*What you should do*
The data that follows is to be copied exactly, with each image removed.

*Screenshot grounding data*

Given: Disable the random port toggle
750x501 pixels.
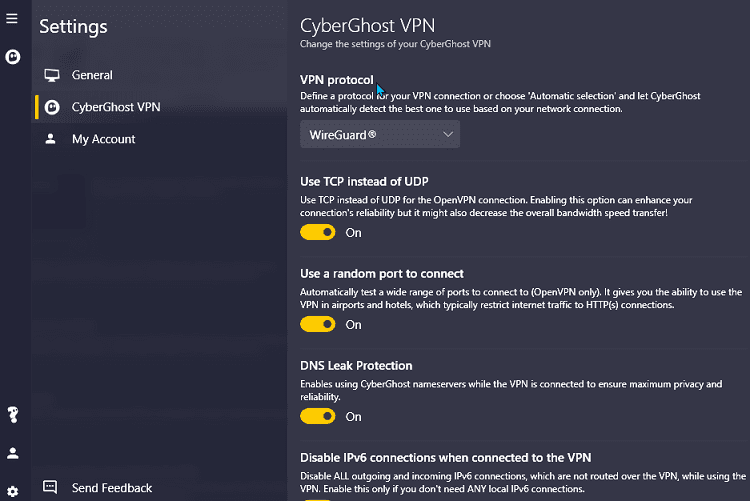Looking at the screenshot, I should [318, 324].
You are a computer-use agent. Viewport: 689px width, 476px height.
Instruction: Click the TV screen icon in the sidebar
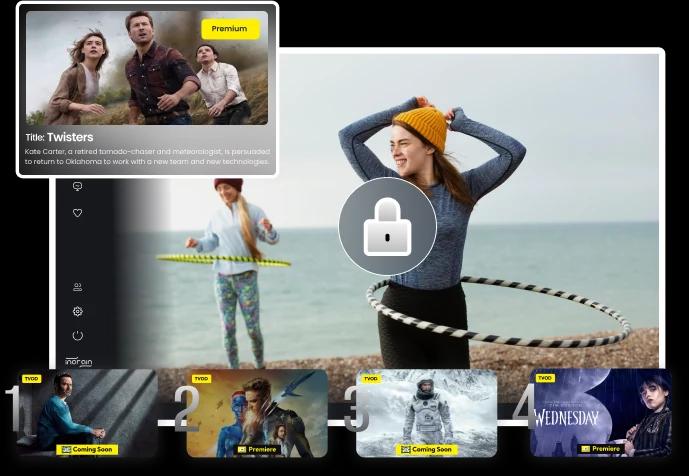click(78, 187)
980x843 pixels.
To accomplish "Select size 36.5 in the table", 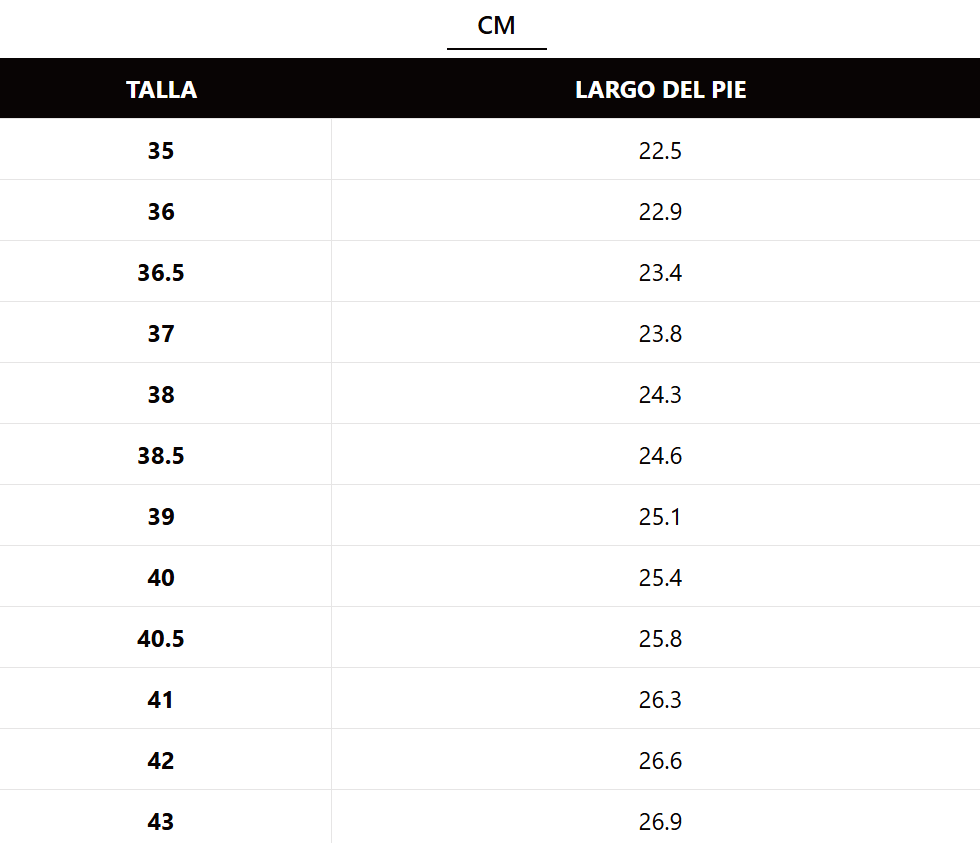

*Response box*
Given: Disable the random port toggle
750x501 pixels.
Looking at the screenshot, I should [318, 324].
You are a computer-use agent. Viewport: 689px width, 476px height.
Instruction: Click the TV screen icon in the sidebar
click(78, 187)
980x843 pixels.
To accomplish "Select size 36.5 in the table", 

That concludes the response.